Open Access Proceedings

Expanding application of digital pathology in Japan - from education, telepathology to autodiagnosis

Yasunari Tsuchihashi

Author Affiliations

Louis Pasteur Centre for Medical Research in Kyoto, Kyoto, Japan

Diagnostic Pathology 2011, 6(Suppl 1):S19  doi:10.1186/1746-1596-6-S1-S19

Published: 30 March 2011

Abstract

Background

Digital pathology, i.e., applications of digital information technologies to pathology practice, has been expanding in the recent decades and the mode of pathology diagnostic practice is changing with enhanced precision. In the present study the changing processes of digital pathology in Japan were investigated and trends to future were discussed.

Methods

The changing status of digital pathology was investigated through reviewing the records of annual meetings of the Japanese Research Society of Telepathology and Pathology Informatics (JRST-PI) and of the Japanese pathology related medical and informatics journals. The results of the Japanese questionnaire survey conducted in 2008-2009 on telepathology and virtual slide were also reviewed. In addition effectiveness of an experimental automatic pathology diagnostic aid system using computer artificial intelligence was investigated by checking its rate of correct diagnosis for given prostate carcinoma digital images.

Results

Telepathology played a central role in the development of digital pathology in Japan.

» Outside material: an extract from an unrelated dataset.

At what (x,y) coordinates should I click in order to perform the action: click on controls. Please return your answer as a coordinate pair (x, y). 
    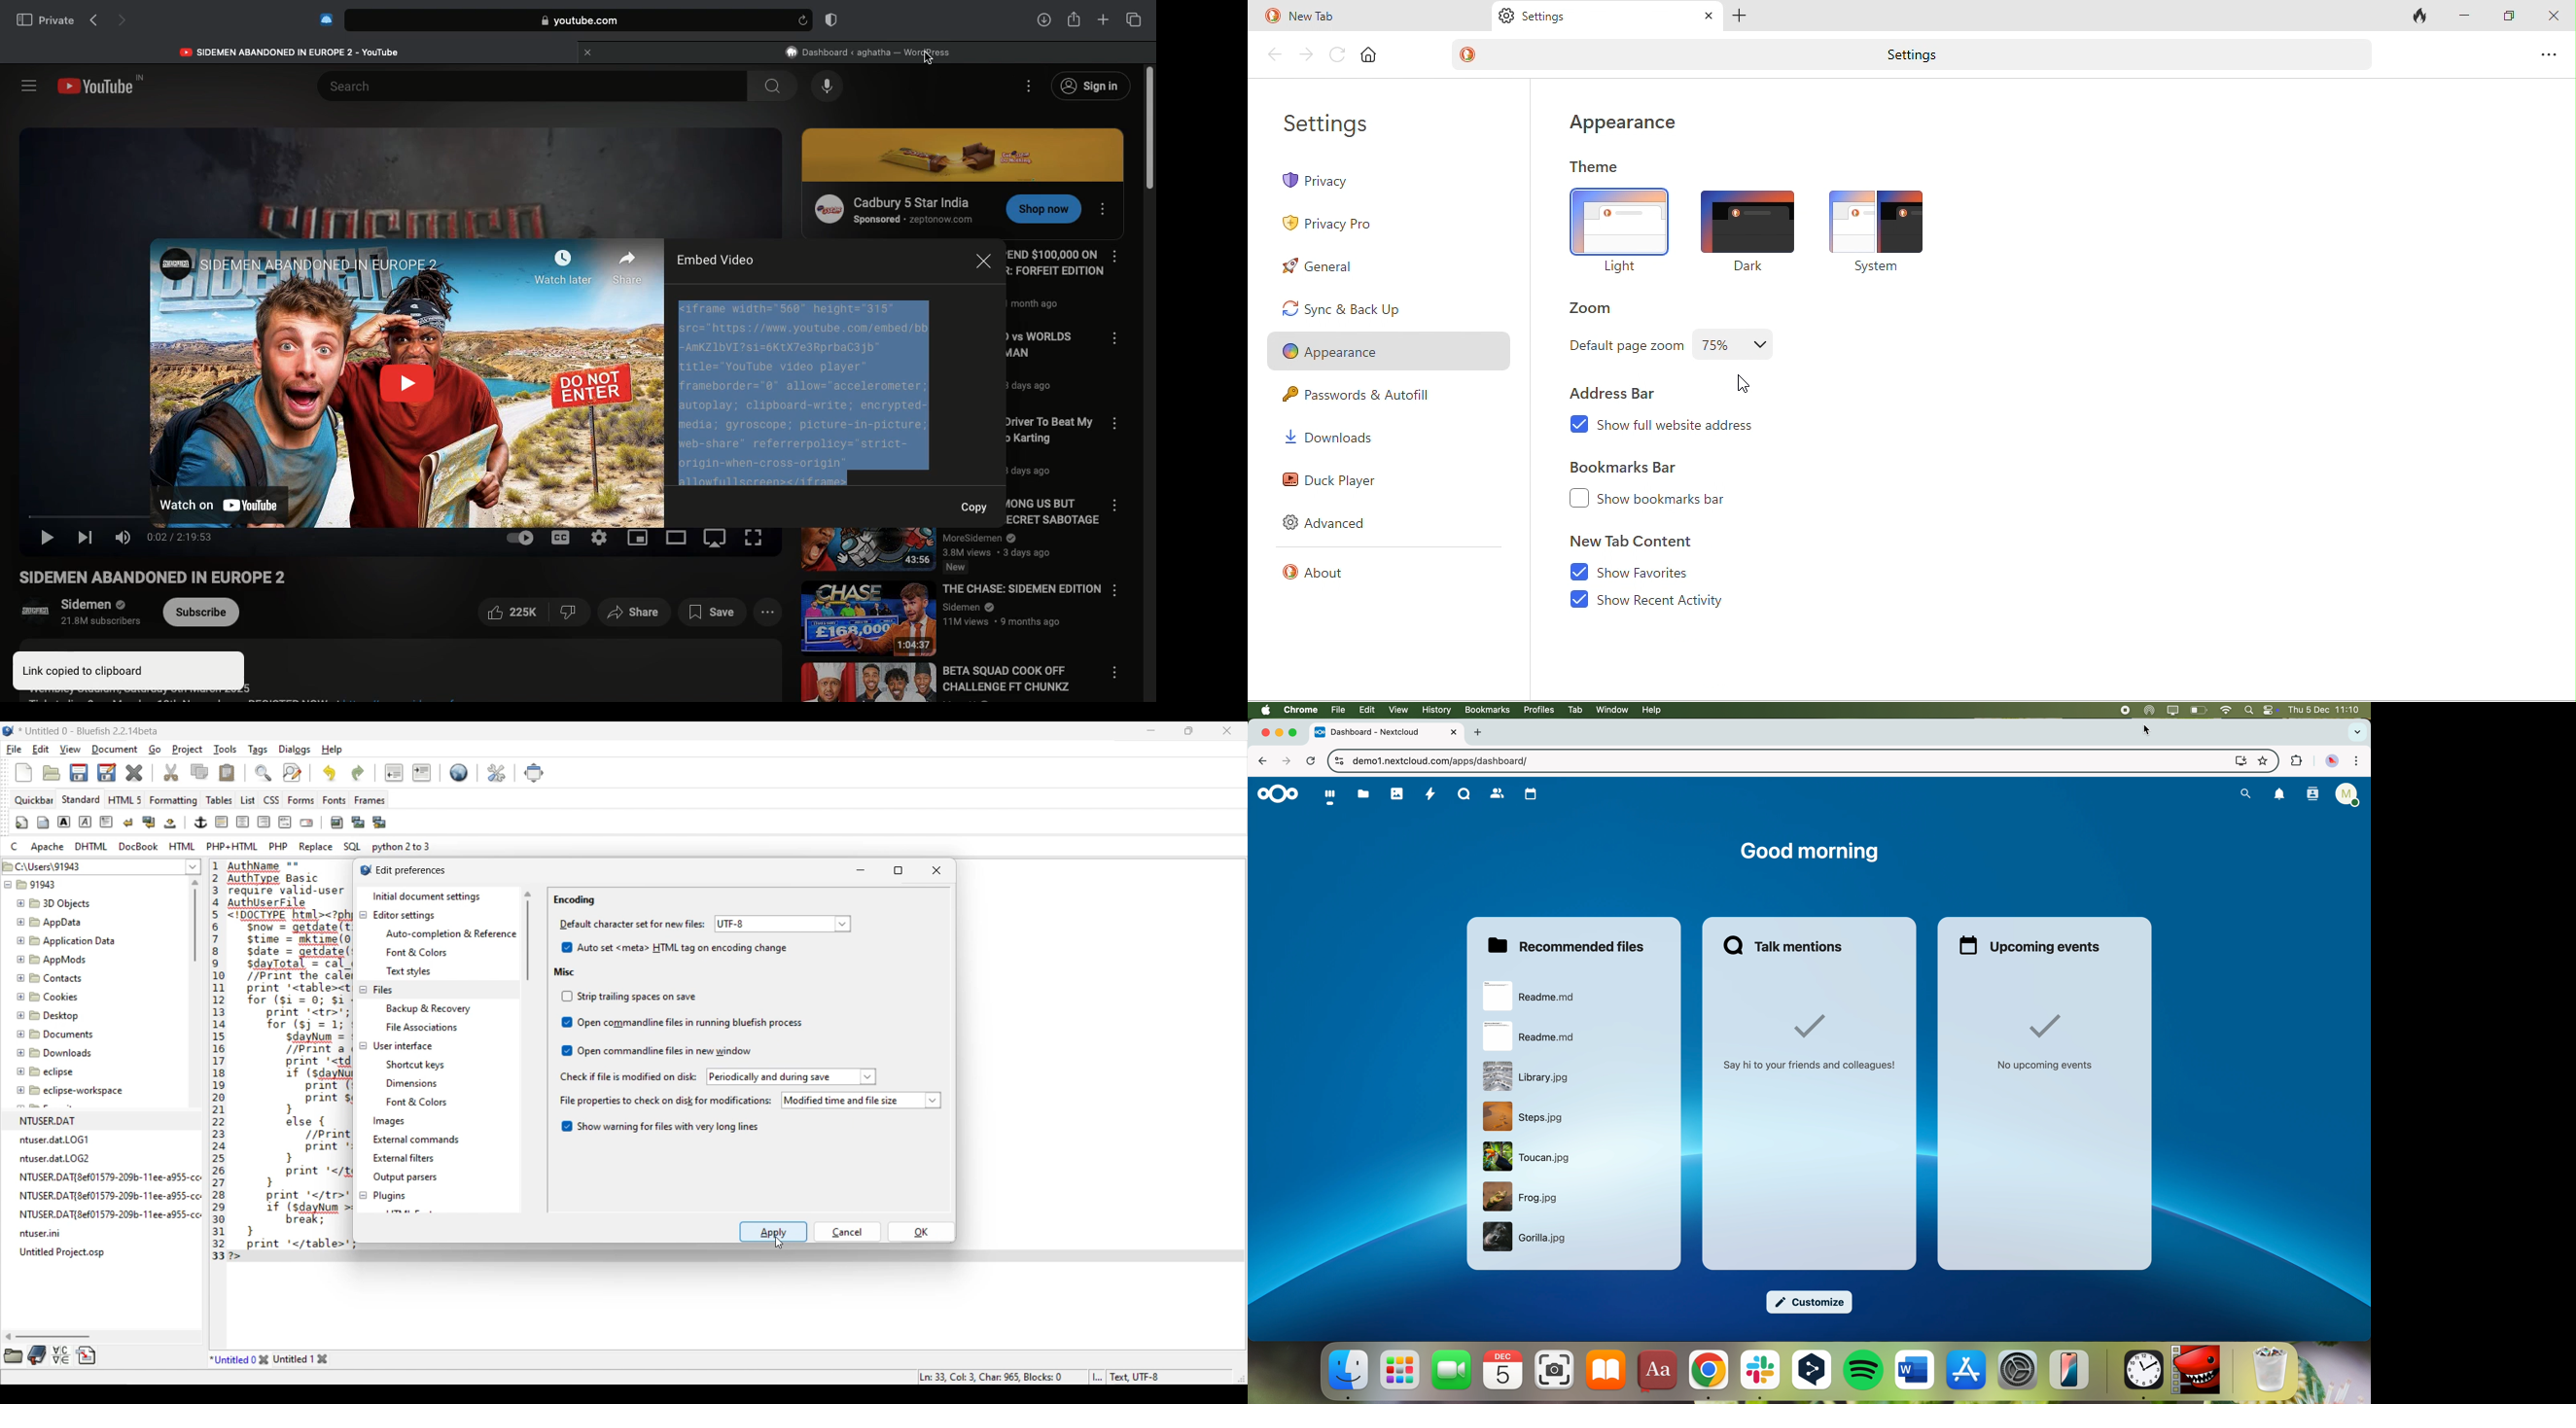
    Looking at the image, I should click on (2270, 711).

Both macroscopic and microscopic pathology digital images were routinely generated and used for diagnostic purposes in major hospitals. Virtual slide (VS) digital images were used first for education then for conference, consultation and also gradually for routine diagnosis and telepathology. The experimental automatic diagnostic aid system achieved the rate of correct diagnosis around 95% for prostate carcinoma and its use for automatic mapping of cancerous areas in a given tissue image was successful.

Conclusions

Advance in the digital information technologies gave revolutionary impacts on pathology education, conference, consultation, diagnosis, telepathology and also on pathology diagnostic procedures in Japan. The future will be bright for pathologists by the advanced digital pathology but we should pay attention to make the technologies and their effects under our control.